***** Selected extract *****
When designing a password reset process:

  1. Is an email address or an assigned username a valid piece of information (identifier) to ask for in two factor authentication?

  2. How does two factor authentication work for password resets in general? wouldn't asking more information from the user be an overkill when they have already forgotten their password?

  3. Is sending a reset code via mobile coupled with a unique identifier qualify as two factor authentication?

1 Answer 1


Two-factor or multi factor authentication is based on three possible forms of authentication:

  • Something you know which is considered secret (password)
  • Something you have (token, SMS token, card,...)
  • Something you are (biometrics)

If either two of these three are combined, you can speak of two-factor authentication. Saying two things you know (such as two passwords or username and password) IS NOT two factor authentication.

  1. You can use as an identifier but you cannot use it as the secret (if you plan to use it as the "password").
*****
### To be done
A: Pick out each line in the records that contains the string "Given", and copy those lines.
B: Extend the passage on two-factor authentication in password resets, starting right after its last sentence.
***** Record list *****
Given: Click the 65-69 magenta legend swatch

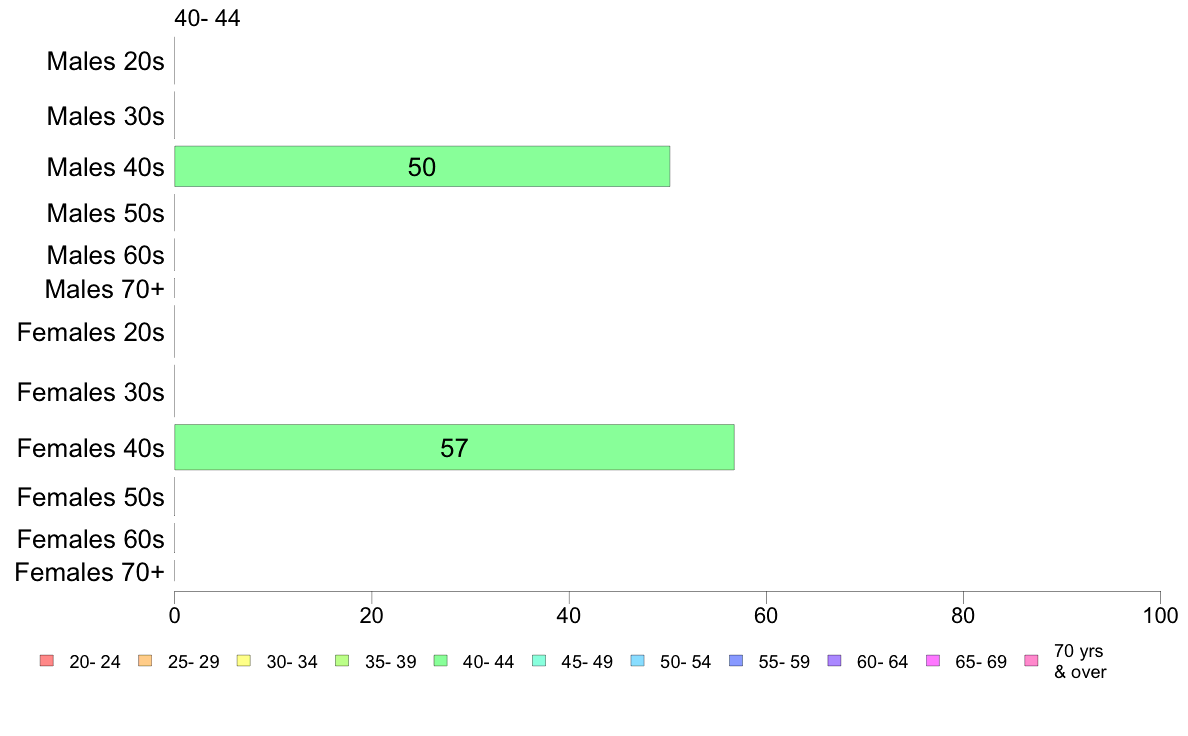Looking at the screenshot, I should coord(933,660).
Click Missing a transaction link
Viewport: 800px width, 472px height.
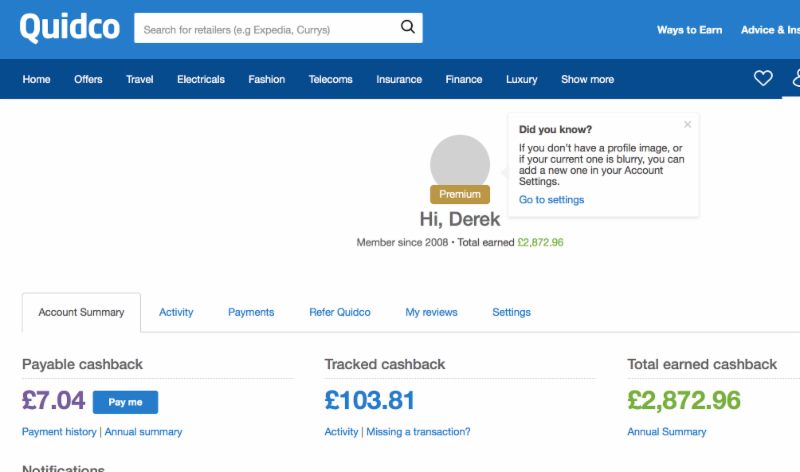click(418, 432)

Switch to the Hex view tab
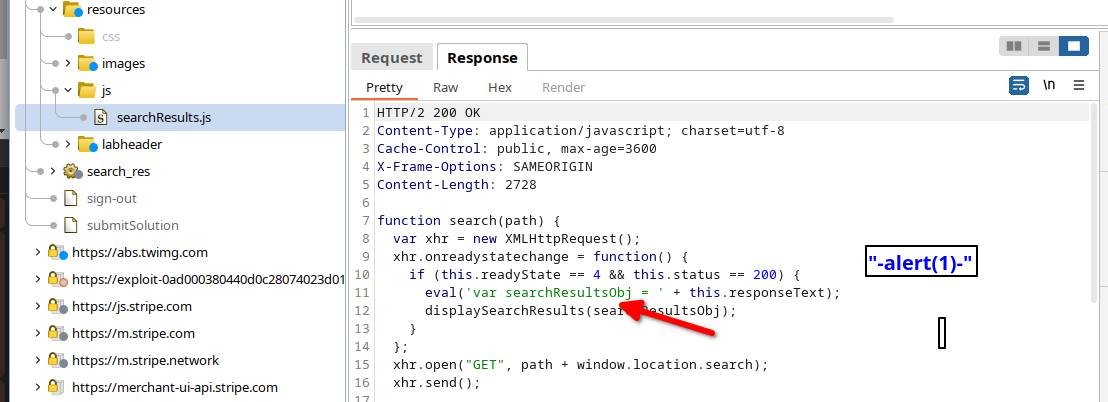tap(500, 88)
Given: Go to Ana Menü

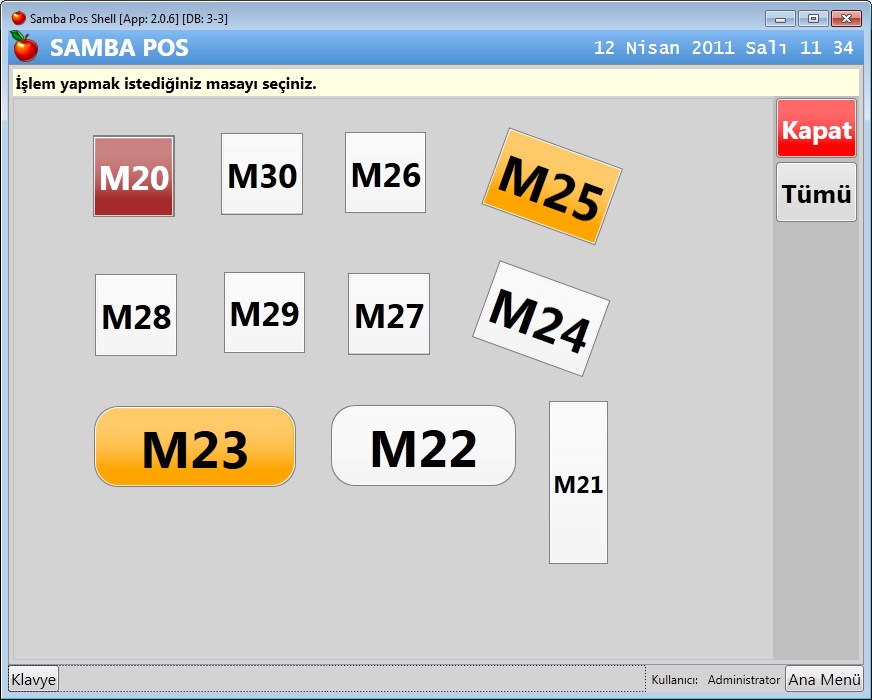Looking at the screenshot, I should coord(824,679).

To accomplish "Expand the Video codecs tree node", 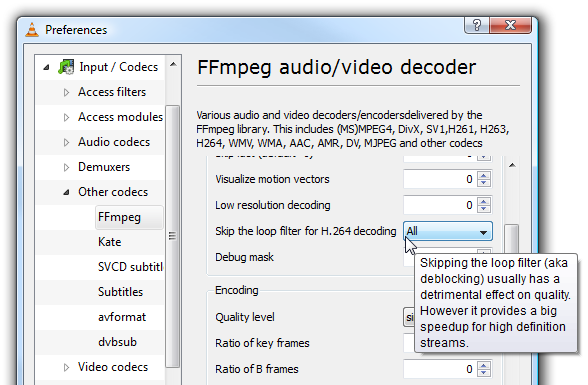I will [66, 367].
*****
### Answers by task
A:
Given: Click the 65-69 magenta legend swatch
Given: Go to Ana Menü

B:
  2. Password resets will depend on the procedure in place. It can be the same as with a password, you just get a reset link in your email. This doesn't mean the second factor is altered! The password should preferably not be changed based on another factor of authentication (especially applicable in case of something you have in case of theft).
  3. Yes, but you should ensure that the token is only limited for a certain period.
  • thanks @lucas. Its an added burden on the user when we ask them for a secret piece of information when they have forgotten their password. but i understand the logic now. perhaps a 4 digit pin is more memorable than a password and we can then send a reset code to a verified mobile number.
    – Okavango
    Dec 11, 2014 at 13:00
  • That burden does secure the request. If you're going to use something just about anyone can find out about a person then it's a very weak control. Dec 11, 2014 at 13:05
  • Agreed! i think the best approach is to think about something that will not frustrate users to much but still ensures that we have a robust control. heard a quite a great deal of talk around keystroke dynamics recently so i am exploring my options.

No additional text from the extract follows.